Job 1:
Copy the part of the comment on employer loyalty from "What kind of" up to and including "the short term." without any changes.
Job 2:
Translate this sentence from the comment on employer loyalty into Spanish: "They pay the cost, a competitor reaps the rewards."
Job 3:
According to the comment on employer loyalty, what three things is a partnership-style employer/employee relationship based on?

Provided passage:
See this is one thing I don't get why the hell am I paying for a job and why doesn't the company take any responsibility for paying for my education especially if it's to benefit you more than anything else.

What kind of ass backwards society are we running?

It's not that easy for everyone to run their own business anymore you know?


Because in US culture it's just not feasible. It's not like in Japan for example, where you work for a company, are loyal to them, and they're loyal to you in return (but even that has been tested in recent years). In the US the whole employer/employee relationship is less of a partnership based on loyalty, trust, and a potential lifetime of work and more of a mercenary relationship based on the short term.

I think I was alive to see the start of this with the 80's, but maybe it goes back further. What I saw growing up was WW2 vets and baby boomers in the mid-end of their careers. The WW2 vets got their pensions, the gold watches, and sometimes some other perks after 40 years of service. Once those guys were gone though Reaganomics hit, and everyone was out for themselves.

Why should a company invest in you if you're going to take those skills and move on to a better job after getting a little bit of experience? They pay the cost, a competitor reaps the rewards. Instead the corporation sees the better business move to be the contractor pays for their own education, and anything else needed. It's less risk and overhead for the company, and they would be paying the same wage either way.

One of the saddest days of my life, was watching my dad, then 50ish after working his way up from literally the lowest job in the company to the highest through 25 years of hard work with the same company get replaced by a kid fresh out of college, with no experience. That incident didn't end his career (just with that company), but it taught me a lot about how companies view even their top employees. In business in the US there is no loyalty between employers and employees, I'm not sure who broke the trust first, and I'm not sure it matters. That's the way it is though, so that's the way it needs to be approached.

Given material:
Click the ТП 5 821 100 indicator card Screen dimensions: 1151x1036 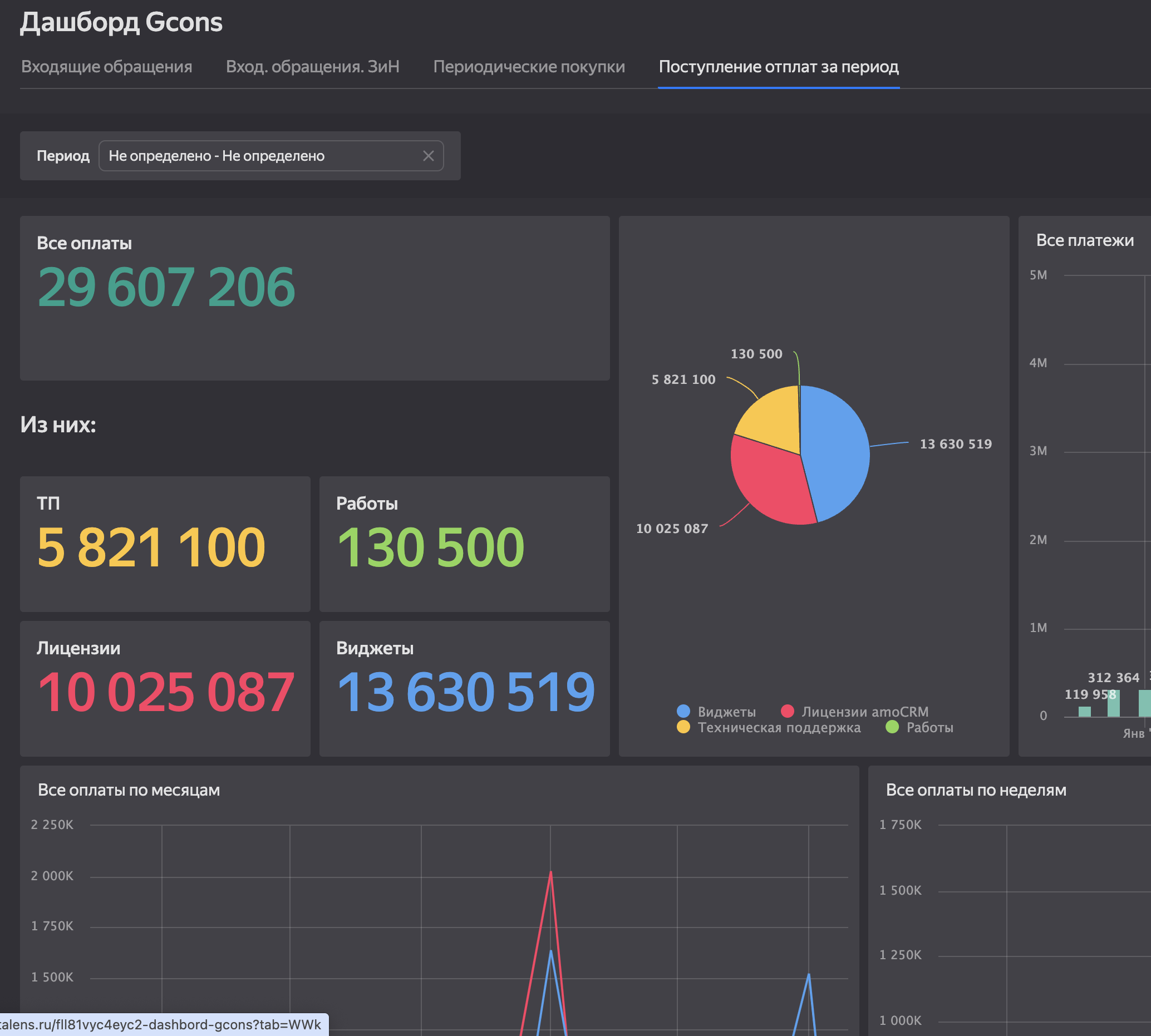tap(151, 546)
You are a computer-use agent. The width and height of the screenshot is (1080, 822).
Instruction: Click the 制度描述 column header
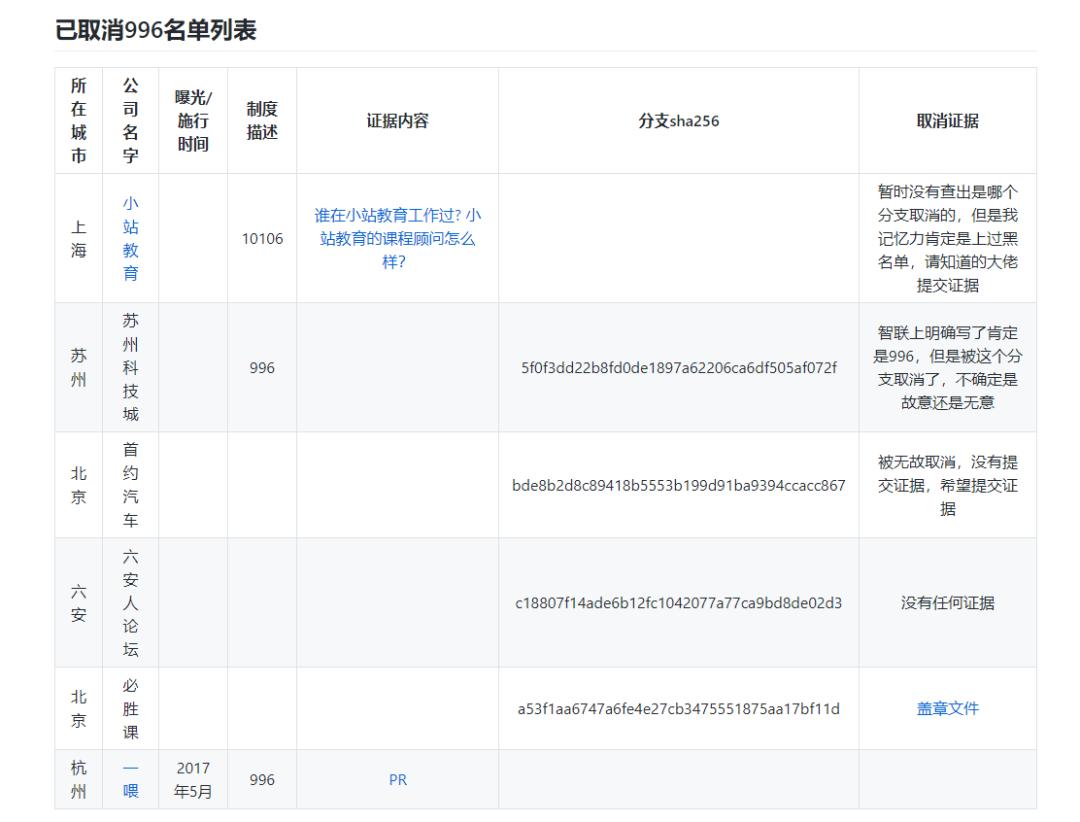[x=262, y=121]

Complete output 1:
What kind of ass backwards society are we running?

It's not that easy for everyone to run their own business anymore you know?


Because in US culture it's just not feasible. It's not like in Japan for example, where you work for a company, are loyal to them, and they're loyal to you in return (but even that has been tested in recent years). In the US the whole employer/employee relationship is less of a partnership based on loyalty, trust, and a potential lifetime of work and more of a mercenary relationship based on the short term.

Complete output 2:
Ellos pagan el costo, un competidor cosecha las recompensas.

Complete output 3:
- loyalty
- trust
- a potential lifetime of work